» **COMPLETE THE FOLLOWING**:
1/ In the lease clause, by how much are both allowances reduced, and why?
2/ List every dollar amount, percentage, and calendar date in the lease clause, giving each only once.

» **SOURCE TEXT**:
--- begin ---

The parties hereby agree that at any time prior to December 31, 2007, Tenant may request from
Landlord a reimbursement for out-of-pocket costs which Tenant has incurred in remodeling the
Current Premises and/or the Added Expansion Premises; and provided that Tenant is not then in
default under this Lease beyond applicable grace periods, Landlord will reimburse Tenant for up to
$392,520.00 of Tenant’s out-of-pocket costs. Such $392,520.00 amount (the “Added Premises
Allowance”) has been calculated by multiplying $30.00 times the Rentable Square Feet in the
Added Premises. Landlord further agrees that the sum of the 2006 Allowance and the Added Premises
Allowance may be used for improvements in the Current Premises, in the Added Premises, or allocated
between the Current Premises and the Added Premises as Tenant so chooses. Notwithstanding the
immediately preceding sentence to the contrary, both the 2006 Allowance and the Added Premises
Allowance shall be reduced by 5% of the amounts so requested by Tenant, in order to account for a
construction management fee payable to Landlord on account of Landlord’s coordination efforts and
costs in facilitating Tenant’s remodeling activities. In connection with the remodeling for which
a reimbursement is prescribed in this subparagraph (c), Landlord and Tenant further agree that the
construction contract for such remodeling shall be executed by Landlord after approval thereof by
both Landlord and Tenant; moreover, both Landlord and Tenant also agree that Landlord shall pay the
cost of such remodeling until the above-stated allowances have been reduced to zero, after which
time Tenant shall pay all remaining costs and shall indemnify Landlord from any claims by the
contractors on account of such remaining costs.

--- end ---

» **INFORMATION SUPPLIED**:
--- begin ---

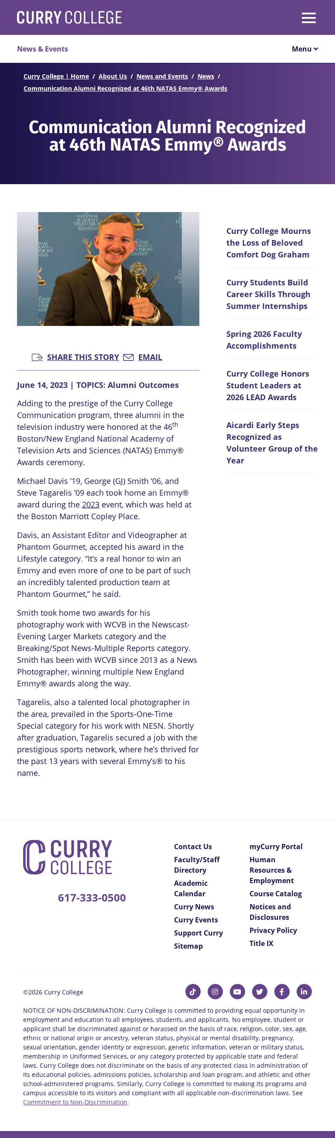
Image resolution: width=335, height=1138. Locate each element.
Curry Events (196, 920)
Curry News (194, 907)
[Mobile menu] (271, 16)
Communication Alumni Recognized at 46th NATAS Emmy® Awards (125, 88)
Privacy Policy (273, 930)
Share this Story (83, 356)
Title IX (261, 943)
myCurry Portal (276, 846)
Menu (303, 49)
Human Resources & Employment (272, 870)
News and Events (162, 76)
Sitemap (188, 946)
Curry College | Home (56, 76)
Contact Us (193, 846)
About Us (113, 76)
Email (150, 356)
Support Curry (198, 933)
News (206, 76)
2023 (90, 504)
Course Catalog (276, 893)
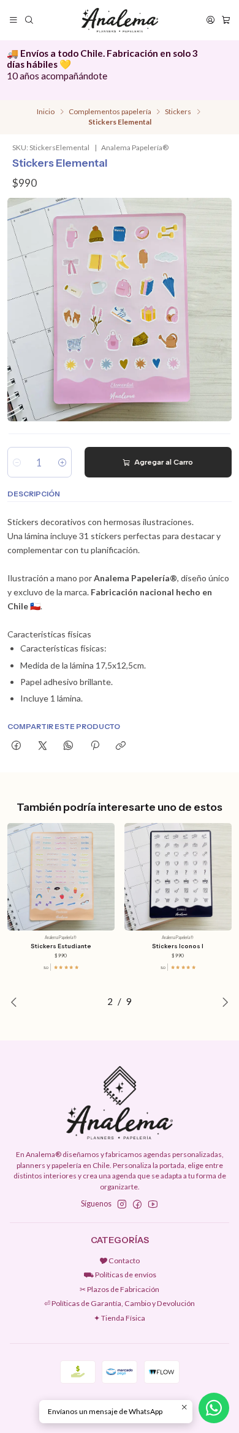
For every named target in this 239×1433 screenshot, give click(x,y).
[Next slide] (222, 1002)
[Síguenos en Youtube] (153, 1204)
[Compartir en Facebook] (16, 746)
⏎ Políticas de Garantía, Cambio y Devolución (119, 1303)
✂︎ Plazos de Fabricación (119, 1289)
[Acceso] (210, 20)
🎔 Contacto (119, 1260)
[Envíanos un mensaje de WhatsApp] (214, 1408)
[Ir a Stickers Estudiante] (61, 876)
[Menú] (14, 20)
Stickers (178, 111)
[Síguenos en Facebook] (137, 1204)
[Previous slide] (16, 1002)
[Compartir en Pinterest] (95, 746)
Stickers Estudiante (61, 946)
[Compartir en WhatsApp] (68, 746)
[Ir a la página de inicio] (119, 20)
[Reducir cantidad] (17, 462)
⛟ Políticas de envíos (119, 1274)
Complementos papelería (110, 111)
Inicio (46, 111)
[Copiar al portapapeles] (120, 746)
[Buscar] (29, 20)
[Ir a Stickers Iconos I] (178, 876)
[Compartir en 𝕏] (42, 746)
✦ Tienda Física (119, 1317)
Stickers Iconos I (177, 946)
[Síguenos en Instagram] (121, 1204)
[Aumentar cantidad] (62, 462)
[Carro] (225, 20)
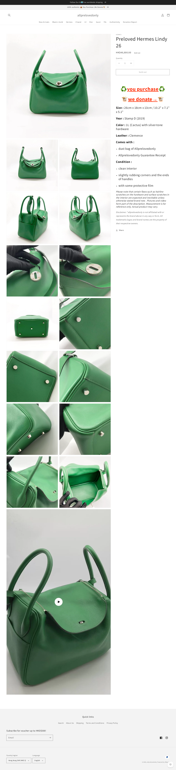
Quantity (119, 58)
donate (146, 99)
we (131, 99)
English (37, 760)
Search (61, 723)
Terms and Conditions (95, 723)
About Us (70, 723)
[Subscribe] (50, 738)
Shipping (80, 723)
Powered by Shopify (163, 762)
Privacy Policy (112, 723)
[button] (9, 15)
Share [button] (121, 230)
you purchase (143, 89)
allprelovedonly (152, 762)
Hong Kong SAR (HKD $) (17, 760)
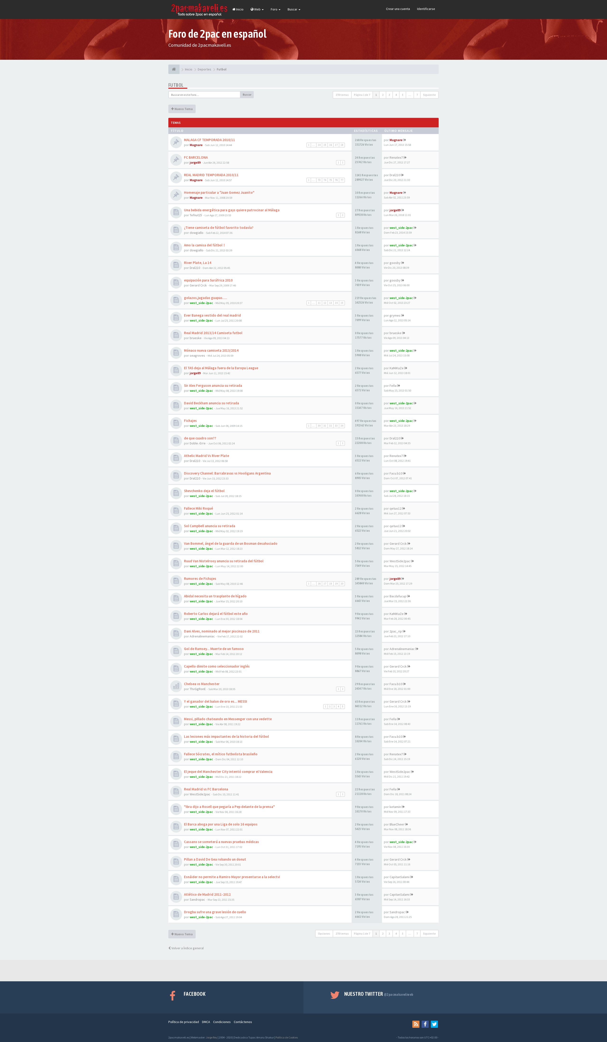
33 (336, 425)
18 (341, 145)
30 (319, 425)
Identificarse (426, 9)
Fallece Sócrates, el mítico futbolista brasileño (221, 754)
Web (257, 9)
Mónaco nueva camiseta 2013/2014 (211, 350)
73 (319, 180)
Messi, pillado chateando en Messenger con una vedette (228, 719)
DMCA (206, 1022)
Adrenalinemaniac (202, 636)
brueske (196, 338)
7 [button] (417, 95)
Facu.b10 (396, 473)
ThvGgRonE (198, 689)
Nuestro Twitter (378, 994)
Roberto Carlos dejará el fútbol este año (216, 613)
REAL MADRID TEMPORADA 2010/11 (211, 175)
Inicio (239, 9)
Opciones (324, 933)
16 (330, 145)
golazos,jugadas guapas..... (205, 297)
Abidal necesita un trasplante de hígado (215, 596)
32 (330, 425)
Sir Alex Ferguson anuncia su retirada (213, 385)
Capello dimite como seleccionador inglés (217, 666)
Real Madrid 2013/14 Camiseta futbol (213, 333)
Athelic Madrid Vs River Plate (206, 455)
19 (336, 583)
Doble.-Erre (198, 443)
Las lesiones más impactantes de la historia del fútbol (226, 736)
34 (341, 425)
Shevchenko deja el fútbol (204, 491)
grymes (395, 315)
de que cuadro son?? (200, 438)
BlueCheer (397, 824)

--- end ---

» **CORRECT ANSWERS**:
1/ Both are reduced by 5% of the amounts the Tenant requests, to cover a construction management fee paid to the Landlord for coordinating the remodeling.

2/
December 31, 2007
$392,520.00
$30.00
5%